**ZITIERTER AUSZUG**
☆ ☆ ☆

Diese Erkenntnisse sind zur weiteren Entwicklung der nächsten Generation an Gasturbinen hoch relevant. Die ExpertInnen der teilnehmenden Unternehmen wollen die Ergebnisse gemeinsam auswerten und daraus Folgerungen für die weitere Anpassung an neue künftige Energieträger treffen.
„Innovation und Kooperation sind entscheidende Faktoren beim Erreichen unserer Klimaziele“, so Verbund Thermal Power Geschäftsführer Robert Koubek. „Wir testen und forschen hier gemeinsam zum Einsatz von Wasserstoff in der bestehenden Infrastruktur eines Wärmekraftwerks, um die Dekarbonisierung des Gassektors voranzutreiben.“
In einem ersten Schritt soll der Wasserstoffanteil bei 15 Volumenprozent liegen. Im zweiten Schritt ist geplant, den Anteil zu verdoppeln. Ist der Versuch erfolgreich, soll die Anlage für den Dauerbetrieb zertifiziert werden. Schon bei 15 Volumenprozent Beimischung von grünem Wasserstoff im Kraftwerk Donaustadt würden jedes Jahr rund 33.000 Tonnen CO2 eingespart werden.

☆ ☆ ☆

**BEREITGESTELLTE DATEN**

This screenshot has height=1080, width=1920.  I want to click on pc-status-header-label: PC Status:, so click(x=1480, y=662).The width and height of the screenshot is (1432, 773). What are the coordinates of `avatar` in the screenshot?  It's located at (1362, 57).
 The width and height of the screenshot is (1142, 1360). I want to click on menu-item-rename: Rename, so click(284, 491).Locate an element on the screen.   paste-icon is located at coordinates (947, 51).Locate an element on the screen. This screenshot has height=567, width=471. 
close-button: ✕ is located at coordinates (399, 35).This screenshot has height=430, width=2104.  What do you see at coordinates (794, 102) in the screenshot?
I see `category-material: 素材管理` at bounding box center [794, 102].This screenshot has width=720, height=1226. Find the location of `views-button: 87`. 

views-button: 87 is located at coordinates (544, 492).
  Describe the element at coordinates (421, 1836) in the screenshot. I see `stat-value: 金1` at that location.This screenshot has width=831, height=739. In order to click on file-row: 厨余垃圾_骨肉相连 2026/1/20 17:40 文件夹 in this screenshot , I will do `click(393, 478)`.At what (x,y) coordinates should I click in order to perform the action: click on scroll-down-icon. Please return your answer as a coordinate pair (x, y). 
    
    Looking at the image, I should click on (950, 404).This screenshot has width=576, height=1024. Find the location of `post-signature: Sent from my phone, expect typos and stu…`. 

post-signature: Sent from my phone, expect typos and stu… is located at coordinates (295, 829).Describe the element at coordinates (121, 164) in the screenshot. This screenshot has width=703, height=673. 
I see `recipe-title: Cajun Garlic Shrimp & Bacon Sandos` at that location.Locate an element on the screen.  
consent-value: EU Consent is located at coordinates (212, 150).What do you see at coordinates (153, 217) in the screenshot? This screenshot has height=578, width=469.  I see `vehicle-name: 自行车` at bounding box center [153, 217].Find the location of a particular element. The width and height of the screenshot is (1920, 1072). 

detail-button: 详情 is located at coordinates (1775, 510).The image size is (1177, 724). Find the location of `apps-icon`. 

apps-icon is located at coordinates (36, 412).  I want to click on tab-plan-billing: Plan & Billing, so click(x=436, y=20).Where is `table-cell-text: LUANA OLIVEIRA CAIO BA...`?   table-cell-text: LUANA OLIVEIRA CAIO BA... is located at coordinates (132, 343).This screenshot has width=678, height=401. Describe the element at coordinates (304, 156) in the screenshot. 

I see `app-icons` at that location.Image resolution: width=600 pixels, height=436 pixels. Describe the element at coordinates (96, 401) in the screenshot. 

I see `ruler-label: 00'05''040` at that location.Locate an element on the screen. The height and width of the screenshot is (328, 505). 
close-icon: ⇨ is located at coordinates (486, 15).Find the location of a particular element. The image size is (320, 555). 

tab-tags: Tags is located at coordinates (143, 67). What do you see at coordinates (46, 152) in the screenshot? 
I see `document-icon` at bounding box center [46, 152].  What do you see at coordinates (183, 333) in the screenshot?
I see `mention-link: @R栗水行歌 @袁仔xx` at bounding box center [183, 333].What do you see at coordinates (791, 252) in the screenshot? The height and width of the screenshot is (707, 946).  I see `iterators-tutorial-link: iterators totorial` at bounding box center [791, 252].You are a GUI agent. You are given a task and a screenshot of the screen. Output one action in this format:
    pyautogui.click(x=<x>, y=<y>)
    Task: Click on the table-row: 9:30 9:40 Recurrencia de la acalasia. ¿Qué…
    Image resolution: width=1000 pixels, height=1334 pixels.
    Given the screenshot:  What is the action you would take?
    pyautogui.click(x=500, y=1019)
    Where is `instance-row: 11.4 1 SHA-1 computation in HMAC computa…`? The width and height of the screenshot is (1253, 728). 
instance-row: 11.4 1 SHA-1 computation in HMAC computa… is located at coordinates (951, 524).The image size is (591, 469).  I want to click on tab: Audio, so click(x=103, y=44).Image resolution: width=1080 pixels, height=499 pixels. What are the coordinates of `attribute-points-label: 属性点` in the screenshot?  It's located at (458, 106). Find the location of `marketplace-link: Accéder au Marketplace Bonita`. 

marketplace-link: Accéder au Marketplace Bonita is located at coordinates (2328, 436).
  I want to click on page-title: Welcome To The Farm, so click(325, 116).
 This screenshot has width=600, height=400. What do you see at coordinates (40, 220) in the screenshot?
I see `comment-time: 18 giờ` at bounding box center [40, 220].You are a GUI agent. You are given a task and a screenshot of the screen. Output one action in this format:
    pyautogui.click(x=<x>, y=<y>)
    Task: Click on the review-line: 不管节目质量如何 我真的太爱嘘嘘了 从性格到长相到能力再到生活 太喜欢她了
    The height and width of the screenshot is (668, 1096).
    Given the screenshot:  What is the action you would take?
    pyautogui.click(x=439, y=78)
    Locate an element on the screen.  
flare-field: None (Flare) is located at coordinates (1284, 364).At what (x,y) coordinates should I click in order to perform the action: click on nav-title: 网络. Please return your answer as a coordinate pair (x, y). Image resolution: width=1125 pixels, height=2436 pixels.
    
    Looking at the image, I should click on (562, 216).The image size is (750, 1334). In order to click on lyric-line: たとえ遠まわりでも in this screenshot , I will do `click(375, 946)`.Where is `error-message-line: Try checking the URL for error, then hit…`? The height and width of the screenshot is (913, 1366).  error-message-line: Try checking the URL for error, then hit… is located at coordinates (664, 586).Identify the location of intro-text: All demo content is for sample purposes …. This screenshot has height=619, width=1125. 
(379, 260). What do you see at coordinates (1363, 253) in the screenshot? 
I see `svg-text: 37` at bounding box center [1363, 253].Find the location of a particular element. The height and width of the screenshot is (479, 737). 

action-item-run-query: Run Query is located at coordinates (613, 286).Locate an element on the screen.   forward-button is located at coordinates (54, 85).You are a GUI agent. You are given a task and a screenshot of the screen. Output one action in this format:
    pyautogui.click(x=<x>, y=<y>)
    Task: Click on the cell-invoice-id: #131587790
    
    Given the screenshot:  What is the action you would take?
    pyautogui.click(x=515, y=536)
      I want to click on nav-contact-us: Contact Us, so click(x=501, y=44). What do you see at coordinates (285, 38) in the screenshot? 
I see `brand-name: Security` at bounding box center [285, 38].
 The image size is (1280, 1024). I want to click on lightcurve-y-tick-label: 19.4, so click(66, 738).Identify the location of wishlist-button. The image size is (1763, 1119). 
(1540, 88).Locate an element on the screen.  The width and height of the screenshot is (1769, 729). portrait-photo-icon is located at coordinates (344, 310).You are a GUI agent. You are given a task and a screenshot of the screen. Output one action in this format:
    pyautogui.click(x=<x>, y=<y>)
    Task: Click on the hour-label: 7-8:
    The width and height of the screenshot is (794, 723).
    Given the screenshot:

☆ ☆ ☆

**ARBEITSAUFTRAG 1**
Liste alle Schritte auf, die der letzte Absatz des Auszugs für die Beimischung von Wasserstoff vorsieht.
**ARBEITSAUFTRAG 2**
Schreibe aus dem Auszug den Teil wortgetreu ab, der mit den Worten „Diese Erkenntnisse sind“ beginnt und mit „künftige Energieträger treffen.“ endet.
Die Daten sind eigenständiges Material und gehören nicht zum Auszug.

**ANTWORTFELD 1**
- Im ersten Schritt soll der Wasserstoffanteil bei 15 Volumenprozent liegen.
- Im zweiten Schritt soll der Anteil verdoppelt werden.
- Ist der Versuch erfolgreich, soll die Anlage für den Dauerbetrieb zertifiziert werden.

**ANTWORTFELD 2**
Diese Erkenntnisse sind zur weiteren Entwicklung der nächsten Generation an Gasturbinen hoch relevant. Die ExpertInnen der teilnehmenden Unternehmen wollen die Ergebnisse gemeinsam auswerten und daraus Folgerungen für die weitere Anpassung an neue künftige Energieträger treffen.